_Task 1_:
Answer these questions from the forum thread on the taste of wild and farmed food:
(a) Name the conditions that, according to the first post, produce flavorful food.
(b) Where was the second poster when eating the backstraps of a mountain lion, and for about how long?
(c) According to the second post, which tastes better, Texas whitetail or Texas mule deer?
_Task 2_:
Pick up the forum thread on the taste of wild and farmed food and continue it from its last post.

_Document segment_:

Posts: 4065 | Location: SC,USA | Registered: 07 March 2002
So I think most of you can understand this. There is a big difference in the taste of food that was raised in the great outdoors compared to such raised in an industrial setting.
Lab created meats, hydroponic and high tunnel vegetables, battery eggs, factory fish, and enclosed poultry houses will never produce the same flavorful food as that raised in rain, sunshine, real dirt, fed real food and a summer breeze.
~Ann
Posts: 20234 | Location: The LOST Nation | Registered: 27 March 2001
I ate the backstraps out of a Mt. Lion once..It was good btw, and at the time we were horse back and temporarily lost in the Sierra del Carmens of Norther Mexico for about 4 or 5 days, not too concerned wth being sorta lost but got pretty hungry...Id eat it again if the circumstances demanded it.. meats meat gents..Javalina in the Big Bend of Texas is plain nasty, the Javalina in te lower Rio Grande Valley of Texas is Delissios..Texas whitetail taste much better than Texas Mule deer, Ive eaten both good and bad Zebra, it mostly depends on the animals diet as to their taste..Oh did I mention I love Menudo!!!

_Source material_:
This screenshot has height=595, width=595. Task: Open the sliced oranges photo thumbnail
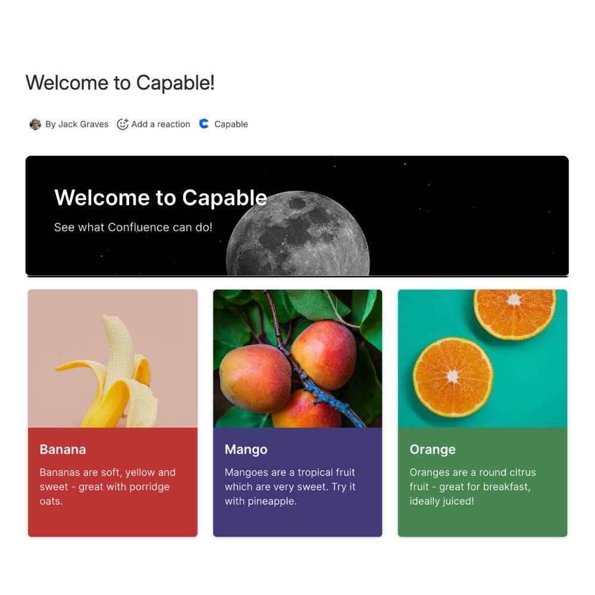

_Task answer 1_:
(a) Rain, sunshine, real dirt, real food and a summer breeze.
(b) On horseback and temporarily lost in the Sierra del Carmens of Mexico, for about 4 or 5 days.
(c) Texas whitetail.

_Task answer 2_:
Javelina are good eating if you care for them in the field correctly. If you want to eat it, the first thing is to skin out the scent sac on the back even before you gut it. And don't cut it, just skin it out. It resembles an udder on a doe, so it's not hard. But get that away from the meat asap.
Then either change knives or wash your original one thoroughly. Gut and skin the animal. Then take a shower with flea soap.
After that, I used to marinate in red wine and insert cloves and it was pretty good. But I'm older now and don't like fleas. So I pretty much leave them alone.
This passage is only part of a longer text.